インタプリタかなくぎ流

“Might come in handy one day.”

“那個”と“是嗎”

  うちの学校には中国人留学生もいて、ときどき日本人学生との交流授業がある。先日も小さなグループに分かれて、中国語でお互いに自己紹介や身近な話題で会話しようということになったのだが──。

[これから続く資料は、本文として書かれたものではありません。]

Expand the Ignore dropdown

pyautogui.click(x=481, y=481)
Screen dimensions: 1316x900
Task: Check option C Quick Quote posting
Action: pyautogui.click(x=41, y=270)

  なかなか中国語が出てこず、ついつい日本語で「あの〜、その〜」とやっている日本人学生がいたので、「どうせならそれも“那個(nei4 ge)”と中国語で言うといいね」とアドバイスしたら、そばにいた中国人留学生が「『那個』は言わないほうがいいです」と言う。
  確かに本来“那個(na4 ge)”という発音を“nei4 ge”にくずすのは粗野な感じがするかもしれないし、“那個”や“是嗎(shi4 ma)*1”を多用しだすと止まらなくなる人も多い*2から、よくないかもねと思ったら、そういうことではないらしい。
  「黒人差別になります」
  「は?」
  「“nigger”と聞こえるでしょ」
  へえ、そんな「自主規制」があったとは、寡聞にして知らなかった。でもここには黒人もいないし、もとよりそんなつもりで言ってないんだけど、それでもだめ?
  「だめです」
  ううむ、困ったな。そのうち“是嗎”も“支那”と似てるからだめと言われるかもしれない。

*1:「そうですか」というあいづちにあたる言葉だが、言い方によっては「本当にそうなの?」という懐疑的なニュアンスが加わる。

*2:くせになるとなかなか直せない。かつての私がそうだった。これをひそかに「ネガシマ病」と呼んでいる(^^)。